Tuesday, November 13, 2012

A reflection on distorted memory

An excellent video mix for a Com Truise remix:


Just in case the culture-killing content removal police do succeed in axing this video-mix, here's the original track as well:



I have such an attraction to this sound/visual combination for a number of reasons. Foremost, I think it's gained traction among myself and others born in the '80s because growing up, were too young to actually *live* in the era. As a result of television, film & radio, we internalized much of the sound, images, and texture of the decade, right down to that desaturated, blurred VHS look everything seemed steeped in. I associate that feeling strongly with my childhood, as I'm sure others do.

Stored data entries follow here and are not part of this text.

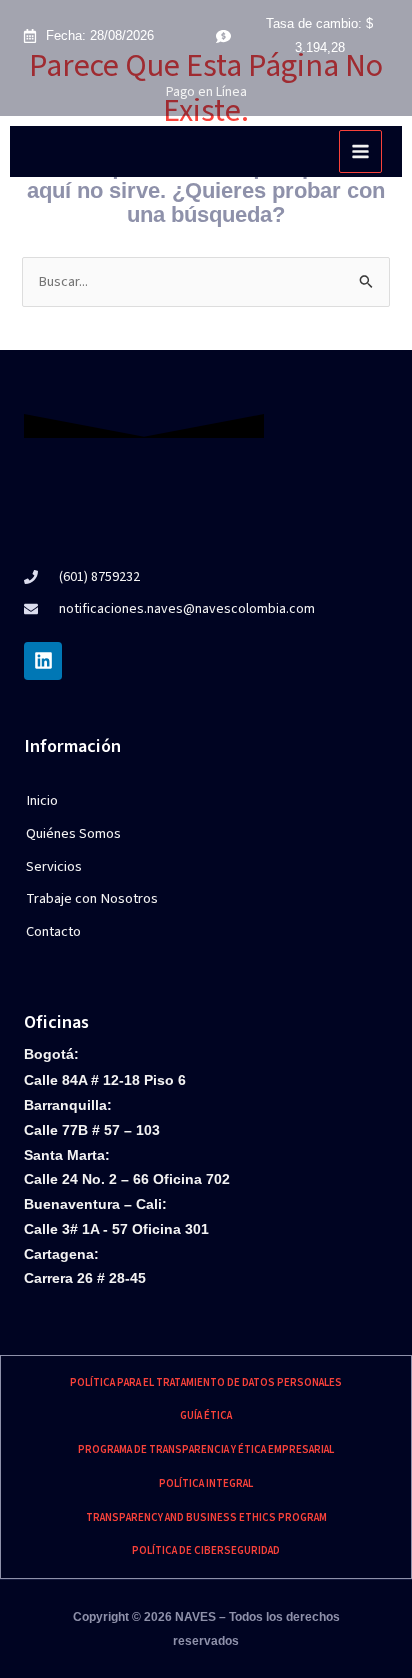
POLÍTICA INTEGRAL (206, 1483)
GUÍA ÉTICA (206, 1415)
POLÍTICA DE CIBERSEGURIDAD (206, 1550)
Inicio (42, 800)
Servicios (54, 866)
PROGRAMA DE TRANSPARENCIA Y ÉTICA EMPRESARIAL (206, 1449)
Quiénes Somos (73, 833)
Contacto (53, 931)
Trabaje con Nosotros (92, 898)
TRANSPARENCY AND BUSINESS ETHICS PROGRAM (206, 1517)
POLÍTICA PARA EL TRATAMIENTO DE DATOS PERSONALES (206, 1382)
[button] (115, 867)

Every time I see a modern cellphone photo turned into a faux-polaroid by Instagram, I'm seeing a modern emulation of older media forms: we're reaching back to the pre-internet age 'golden age'. Why though?



Style and nostalgia, I think. Older things have that warmth that the cold digital age did away with. Looking at vintage computer ads from the 1990s, I can see the transition from one to the other. It's unsettling: What will be is presented in the typography, color and style of what was.


The affinity I have is a product of my own distorted memory. It was the mass consumerism and media saturation of the 1980's and early 1990's that generated so many of the symbols I associate with retrowave music: 'futuristic' concept cars, driving, lasers/"space!", neon pink/purple, specific fashion styles, variety shows, static, softened analog edges, laughably archaic video effects, etc.

Most people I've talked to who were teens or adults during this era didn't have much to say about it. In the same way, most of us aren't exactly nostalgic for the span of time between 2000 and 2010. It's just another sequence of time - the meaning we draw from it is constructed - a pastiche of remix of a pastiche. I'm content to realize that the deep love I have for the visuals and 'sound' of the 1980s are a desire for something that never truly existed.